In April 2015, the U.S. Department of Labor (DoL) proposed new regulations regarding conflicts of interest in retirement plans and the definition of investment advice. Among the most important objectives of the proposed regulations are to:
- Strengthen the responsibility of retirement plans and retirement advisers to act in their clients' best interest, and
- Extend fiduciary requirements to IRA providers and to rollovers between IRA and 401(k) plans.
To evaluate each firm's position on the proposal, I read their official submissions to the DoL and looked for news or commentary on the firm's website. The submissions ranged from brief to profuse, making it difficult to compare, for example, one that was limited but vaguely supportive versus another that detailed its clear support in some areas and constructive opposition in others.
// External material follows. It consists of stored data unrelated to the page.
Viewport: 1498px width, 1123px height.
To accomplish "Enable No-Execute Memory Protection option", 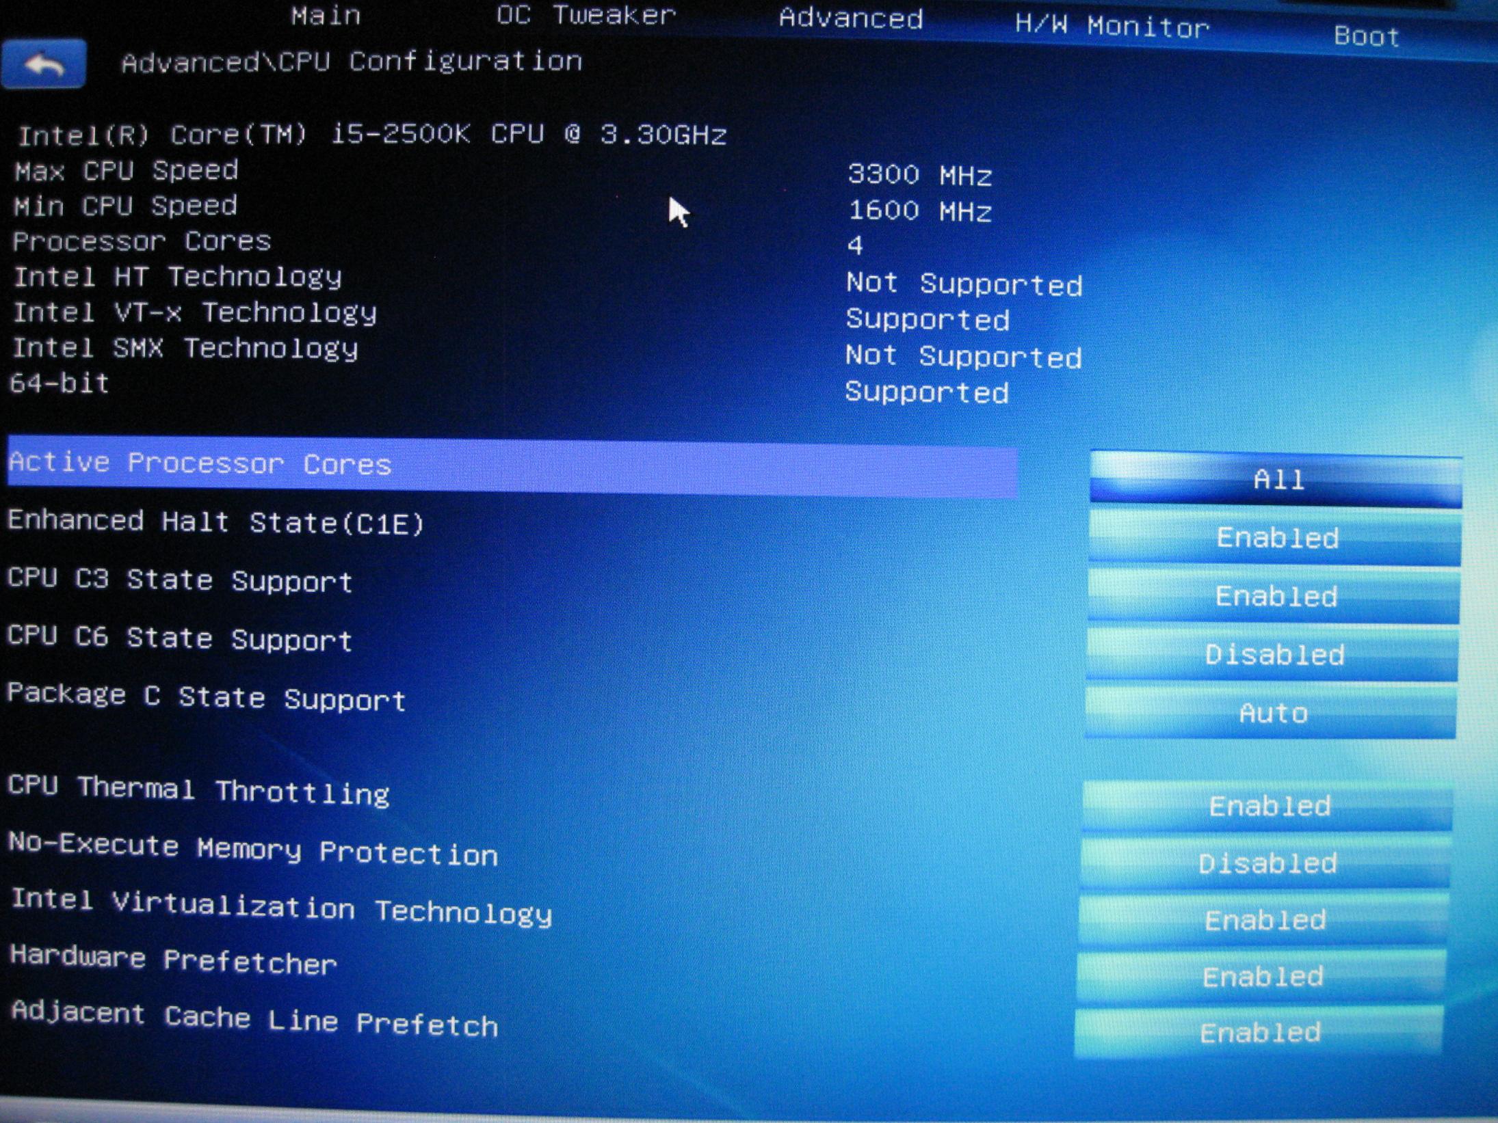I will (x=1267, y=863).
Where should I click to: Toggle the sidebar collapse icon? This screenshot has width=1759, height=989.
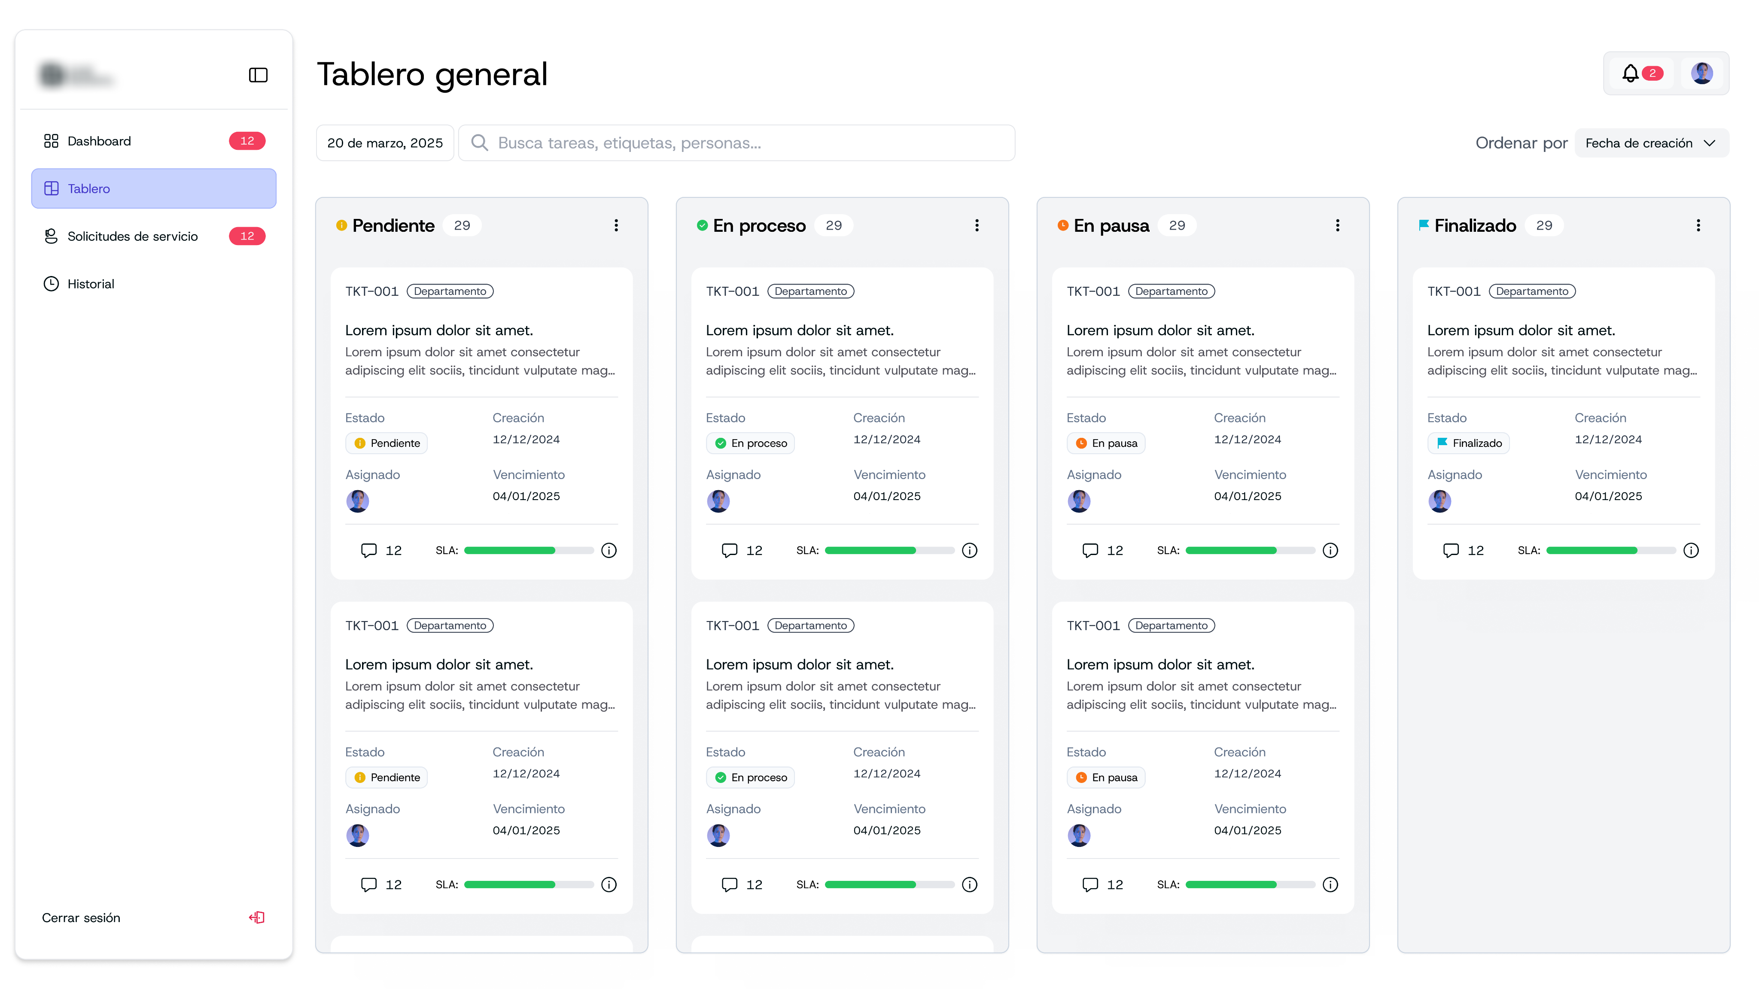(258, 75)
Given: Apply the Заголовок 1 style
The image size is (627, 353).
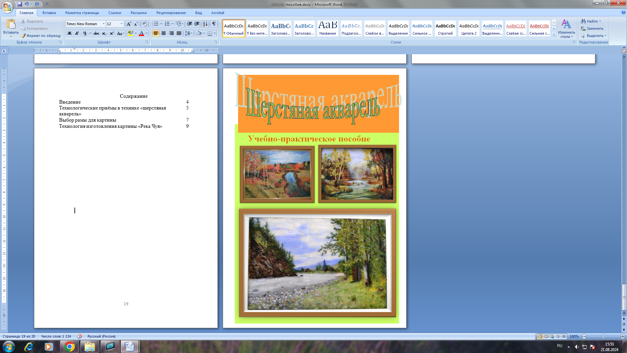Looking at the screenshot, I should tap(281, 28).
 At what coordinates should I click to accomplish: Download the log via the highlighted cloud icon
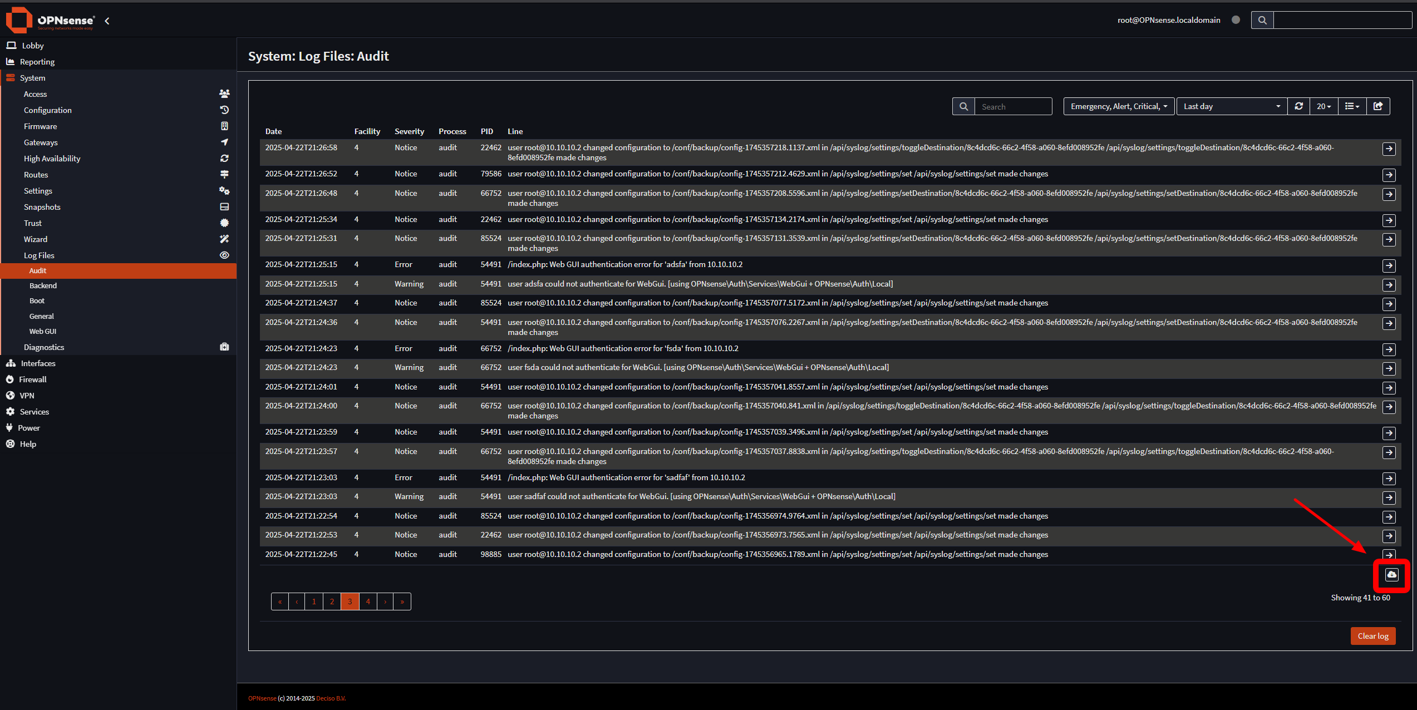pos(1391,574)
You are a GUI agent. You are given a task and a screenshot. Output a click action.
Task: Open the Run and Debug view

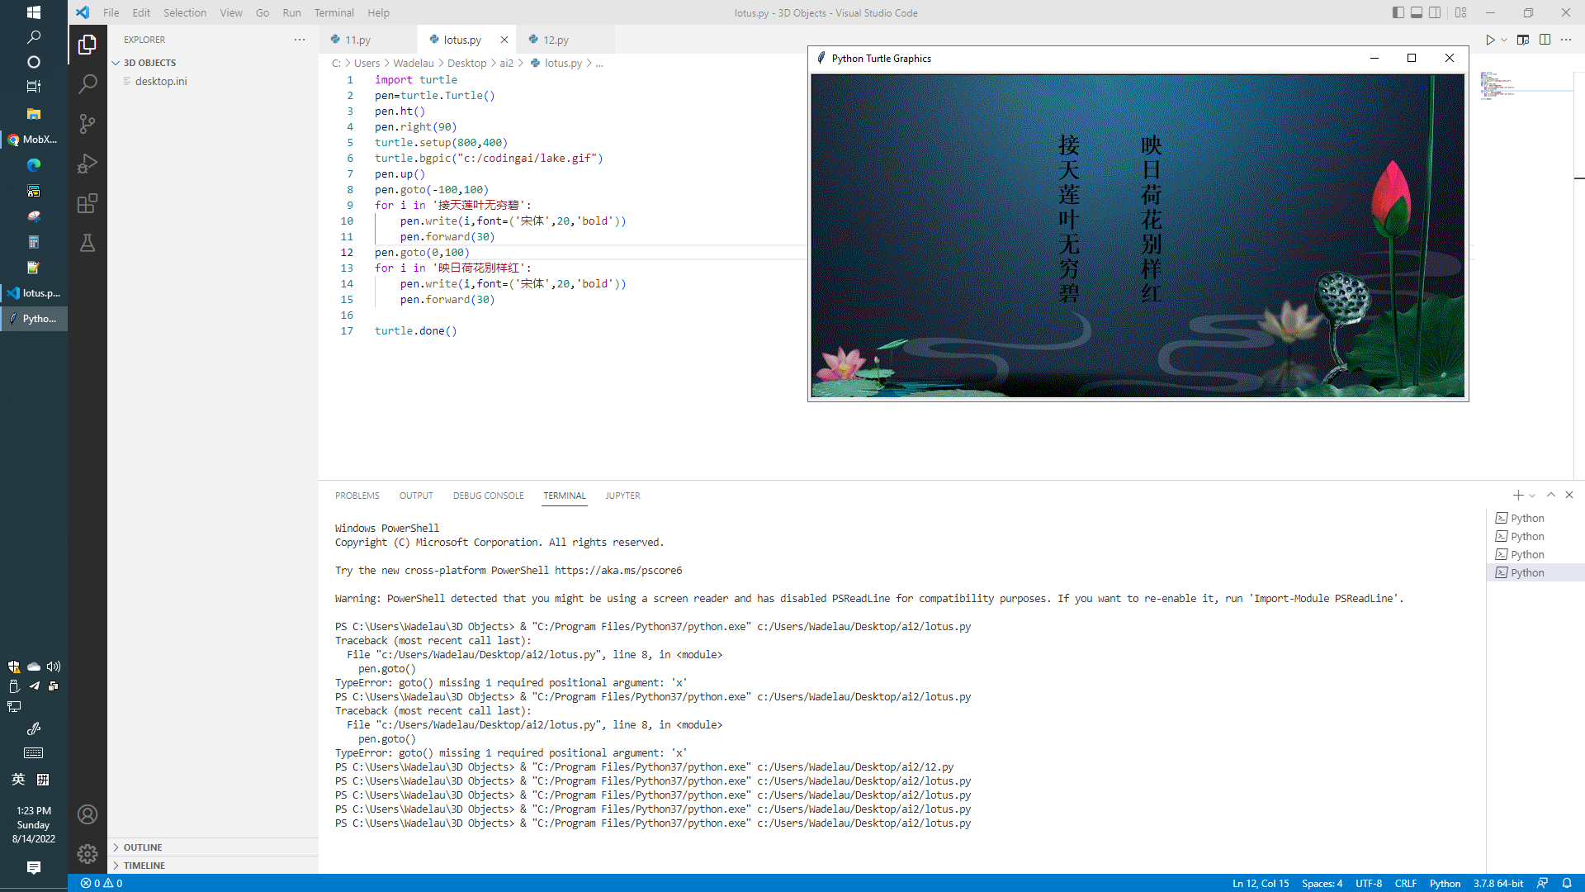[x=88, y=164]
I've opted, therefore, to judge them by comparison to comments submitted by Alicia H. Munnell and Anthony Webb of the Center for Retirement Research at Boston College. The comments of Munnell and Webb are both strongly supportive of the DoL proposal and lucidly explained. I recommend reading them.
In the list below, I've ordered the firms from best to worst according to my own judgment of the degree to which they conformed to the Munnell-Webb analysis. I also gave a firm credit for disclosing its position on its own website, in a manner retail investors would could easily find and understand.
- Betterment submitted strongly supportive comments, covering certain aspects of the proposal applicable to individual investors and 401(k) plans. They fully disclosed the firm's position on their own website.
- Wealthfront submitted very limited comments, mainly supporting low-fee automated services for small investors. They fully disclosed the firm's position on their own website.
- Fidelity submitted modest comments here and here, requesting revision of some aspects of the DoL proposal, largely on grounds of compliance cost and administrative complexity, grounds that Munnell and Webb explicitly reject. Fidelity did not disclose any information about the DoL proposal or the firm's position anywhere on their retail client website.
- Charles Schwab submitted extensive comments here and here. They supported the intent and some specifics of the DoL proposal, and constructively offered clarifications, while conforming mostly but not fully to the main points advocated by Munnell and Webb. Schwab did not disclose any information about the DoL proposal or the firm's position anywhere on their retail client website.
- Vanguard submitted extensive comments here, here, and here. They responded constructively when in opposition but rejected some significant constraints favored by Munnell and Webb. Vanguard did not disclose any information about the DoL proposal or the firm's position anywhere on their retail client website.
- TIAA-CREF submitted very extensive comments here and some follow-on comments here, agreeing in concept with the need for clearer fiduciary standards but opposing many significant constraints favored by Munnell and Webb. TIAA-CREF posted an article about the DoL proposal on the firm's main website but disclosed no information about the firm's position.
- BlackRock submitted extensive comments here. They objected to the DoL proposal, including many significant constraints favored by Munnell and Webb, yet they allowed a generally favorable blog-post on the website of their subsidiary, Future Advisor, in conflict with the parent firm's strongly opposing comments to the DoL.
A full appreciation of the proposed standard requires some willingness to delve into legal and financial technicalities. That said, if you want to learn more, here are some ways to get started:
- Pensions & Investments, a publication for executives who manage pension accounts and institutional investments, reviewed the DoL proposal in August 2015, explaining who's a supporter, who's not, and why.
- The Board of Certified Financial Planners and the Financial Planning Coalition have articulated their reasons for being strong supporters.
- A complete list of the public comments is published on the DoL website. Using control-F in your browser, you can search for the comments of a particular firm or individual.